Sunday, June 28, 2009

De Rosa Project

A few years ago when I first got into bicycle racing I began searching for the ultimate road racing frame set. My mentor Jacques told me that whenever in Europe I must go see the "House of De Rosa". Ugo De Rosa had hand built bicycles for Eddy Merckx and was considered the master and a true artist of hand built bicycles.

I was traveling on a cycling/camping trip in Europe soon after and I ventured to the House of De Rosa in outside Milan, Italy. What was interesting at the time, De Rosa was still working out of their original factory which was located at their farm outside Milan. As usual I was totally lost when I got to Milan and after a day of wrangling with Italian, English and French I found the proper road to their home and shop. The thing I will never forget was wandering through the country side and seeing pink roses beautifully painted on a mail box and post. That's when I knew I had reached my destination. The De Rosa family lived on a small farm north of Milan and their shop was actually in a converted barn behind the main house.

On another post I will get deeper in to DeRosa, but I was amazed how easy it was to just walk into their factory and home. Much of what Jacques educated me on started making sense about their passion of building bicycles. The whole family was involved in every aspect of the company. They lived, breathed, ate, drank, building the finest handbuilt bicycles. They were great hosts and welcomed me like I was the most important person to come visit them. Ugo's son Christano spoke good English and explained how they loved seeing cyclists and especially Americans, and rarely did they have visitors which amazed me.

Ugo did most of the talking with Christano translating. He educated me on the differences of their frames, never knocking a competitor but just stating why they did certain things. An example was the use of nickel versus brass on brazing. De Rosas are known for their smooth welds and perfect lines. Each bike is inspected by Ugo himself before it leaves the factory.

The whole experience was incredible and one of those things in life which cost nothing but you were educated and experienced something that you could not put a price tag on. Of course I left the factory with my wallet a little lighter. I was measured and had a custom De Rosa Professional built. With their building to such perfection they were of course six weeks behind on building frames, so my frame arrived in the USA two months after my visit.

Below are some before and after pictures of a De Rosa I am currently restoring. The bike originally was a green and white two tone which was common for the bikes, I decided to paint it Molteni orange like the Merckx frames. I am going to restore it with Campagnolo Super Record which would be the correct vintage for the age of the frame. We are fortunate to have a great painter here in town who did a fantastic job. I bought the decals and he did a great job of clear coating them after painting the frame.

The before shot showing the fading green and white, not bad considering the frame is 20 years old.

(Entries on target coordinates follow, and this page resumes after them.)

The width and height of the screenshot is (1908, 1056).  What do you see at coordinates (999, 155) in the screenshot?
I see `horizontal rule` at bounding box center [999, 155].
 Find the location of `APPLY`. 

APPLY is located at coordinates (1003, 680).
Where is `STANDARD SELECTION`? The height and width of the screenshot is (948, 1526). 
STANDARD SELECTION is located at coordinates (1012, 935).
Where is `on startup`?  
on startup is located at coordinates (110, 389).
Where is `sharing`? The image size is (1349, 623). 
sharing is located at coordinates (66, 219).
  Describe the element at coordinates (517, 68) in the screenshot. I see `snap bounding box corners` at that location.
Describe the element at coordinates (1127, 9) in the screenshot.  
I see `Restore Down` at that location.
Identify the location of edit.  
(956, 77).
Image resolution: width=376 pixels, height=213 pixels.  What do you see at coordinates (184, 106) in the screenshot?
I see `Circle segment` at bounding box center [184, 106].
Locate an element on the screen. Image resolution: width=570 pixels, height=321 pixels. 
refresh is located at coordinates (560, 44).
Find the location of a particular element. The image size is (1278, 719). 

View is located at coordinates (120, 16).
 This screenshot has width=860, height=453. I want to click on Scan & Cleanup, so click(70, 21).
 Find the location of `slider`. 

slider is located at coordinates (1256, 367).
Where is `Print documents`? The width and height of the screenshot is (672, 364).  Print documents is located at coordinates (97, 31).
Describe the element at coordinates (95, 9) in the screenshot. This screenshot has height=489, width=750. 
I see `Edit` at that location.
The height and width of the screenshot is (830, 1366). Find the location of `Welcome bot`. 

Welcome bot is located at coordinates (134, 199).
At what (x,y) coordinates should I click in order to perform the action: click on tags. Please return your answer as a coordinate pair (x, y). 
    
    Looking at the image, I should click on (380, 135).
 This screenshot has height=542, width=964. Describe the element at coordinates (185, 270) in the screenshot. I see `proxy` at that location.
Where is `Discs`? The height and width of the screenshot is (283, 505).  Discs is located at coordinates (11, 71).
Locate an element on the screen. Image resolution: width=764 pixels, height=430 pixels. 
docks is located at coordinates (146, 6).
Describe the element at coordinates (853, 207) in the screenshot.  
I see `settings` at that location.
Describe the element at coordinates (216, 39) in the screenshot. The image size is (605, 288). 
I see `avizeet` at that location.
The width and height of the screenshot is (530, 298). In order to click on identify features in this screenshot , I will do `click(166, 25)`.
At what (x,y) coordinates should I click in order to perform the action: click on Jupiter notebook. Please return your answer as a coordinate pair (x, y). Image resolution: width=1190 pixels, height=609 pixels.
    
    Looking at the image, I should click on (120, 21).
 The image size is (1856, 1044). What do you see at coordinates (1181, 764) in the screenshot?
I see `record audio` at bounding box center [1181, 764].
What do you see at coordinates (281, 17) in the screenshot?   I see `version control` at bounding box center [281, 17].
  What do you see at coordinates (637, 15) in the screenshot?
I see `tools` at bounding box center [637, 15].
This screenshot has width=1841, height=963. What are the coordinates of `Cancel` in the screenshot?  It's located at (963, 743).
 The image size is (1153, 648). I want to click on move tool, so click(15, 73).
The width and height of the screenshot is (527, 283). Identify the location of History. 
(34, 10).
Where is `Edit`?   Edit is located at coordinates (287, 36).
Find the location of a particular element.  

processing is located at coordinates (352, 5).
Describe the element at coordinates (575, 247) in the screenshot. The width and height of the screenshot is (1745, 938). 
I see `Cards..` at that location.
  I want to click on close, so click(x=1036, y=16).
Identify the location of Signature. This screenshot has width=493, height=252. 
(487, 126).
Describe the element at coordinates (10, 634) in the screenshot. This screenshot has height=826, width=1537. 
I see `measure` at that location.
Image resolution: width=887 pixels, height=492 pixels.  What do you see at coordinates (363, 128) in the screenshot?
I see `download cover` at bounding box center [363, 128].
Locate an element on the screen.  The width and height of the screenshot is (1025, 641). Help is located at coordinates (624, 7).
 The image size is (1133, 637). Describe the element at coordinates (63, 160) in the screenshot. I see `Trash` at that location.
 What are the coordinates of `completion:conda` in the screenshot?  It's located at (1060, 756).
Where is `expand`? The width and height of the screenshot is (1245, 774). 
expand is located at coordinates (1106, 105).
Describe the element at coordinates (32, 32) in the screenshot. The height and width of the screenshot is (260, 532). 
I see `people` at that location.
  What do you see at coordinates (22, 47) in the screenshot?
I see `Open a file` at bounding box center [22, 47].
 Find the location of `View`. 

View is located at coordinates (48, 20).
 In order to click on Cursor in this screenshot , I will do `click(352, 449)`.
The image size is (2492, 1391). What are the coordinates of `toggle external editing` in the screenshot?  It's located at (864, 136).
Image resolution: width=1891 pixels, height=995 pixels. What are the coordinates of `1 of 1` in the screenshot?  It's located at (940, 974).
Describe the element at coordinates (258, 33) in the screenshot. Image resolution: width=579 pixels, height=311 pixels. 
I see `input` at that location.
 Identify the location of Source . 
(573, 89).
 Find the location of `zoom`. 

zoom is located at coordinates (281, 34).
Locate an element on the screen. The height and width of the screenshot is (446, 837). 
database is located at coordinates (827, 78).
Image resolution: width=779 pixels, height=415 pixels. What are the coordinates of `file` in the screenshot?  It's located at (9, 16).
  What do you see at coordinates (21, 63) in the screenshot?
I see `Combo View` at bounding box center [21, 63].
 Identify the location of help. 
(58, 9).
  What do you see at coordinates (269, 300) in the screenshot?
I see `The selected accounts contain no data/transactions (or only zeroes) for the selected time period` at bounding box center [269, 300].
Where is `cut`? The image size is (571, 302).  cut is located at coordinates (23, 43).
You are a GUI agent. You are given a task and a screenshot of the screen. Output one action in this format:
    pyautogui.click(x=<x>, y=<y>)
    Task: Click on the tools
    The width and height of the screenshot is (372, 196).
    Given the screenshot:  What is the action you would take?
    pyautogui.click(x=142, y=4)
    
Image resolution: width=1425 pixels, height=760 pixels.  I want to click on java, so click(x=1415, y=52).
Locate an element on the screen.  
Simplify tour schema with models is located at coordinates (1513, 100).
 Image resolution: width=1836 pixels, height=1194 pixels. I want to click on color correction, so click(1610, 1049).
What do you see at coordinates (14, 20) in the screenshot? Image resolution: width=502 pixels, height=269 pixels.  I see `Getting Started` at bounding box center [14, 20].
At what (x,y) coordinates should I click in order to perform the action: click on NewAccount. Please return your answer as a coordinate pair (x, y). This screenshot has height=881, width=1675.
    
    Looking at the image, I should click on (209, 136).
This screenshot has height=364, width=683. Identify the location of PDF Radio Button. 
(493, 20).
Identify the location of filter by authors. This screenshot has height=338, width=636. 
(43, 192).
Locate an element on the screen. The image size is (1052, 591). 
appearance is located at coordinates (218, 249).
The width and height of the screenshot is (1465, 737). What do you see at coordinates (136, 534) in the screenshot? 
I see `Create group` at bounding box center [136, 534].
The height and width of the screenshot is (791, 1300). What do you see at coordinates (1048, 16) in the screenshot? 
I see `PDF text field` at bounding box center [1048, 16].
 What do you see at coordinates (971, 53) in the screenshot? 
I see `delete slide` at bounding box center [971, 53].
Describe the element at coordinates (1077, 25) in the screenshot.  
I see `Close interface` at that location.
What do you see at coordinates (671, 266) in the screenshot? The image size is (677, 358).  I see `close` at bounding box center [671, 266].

The tubing is Columbus steel, but not SLX. Many of the bikes of that vintage were SL/SP combination which provided superior strength to weight ratio.

The after shot, sporting Molteni orange and vintage decals. The frame spaced 126mm which identifies the age and the fact it was built for probably 6 speed. Note the "Beefy T" fork a De Rosa design trademark.

I will try to post some pictures as the bike comes together. I am trying to keep it as vintage correct as possible.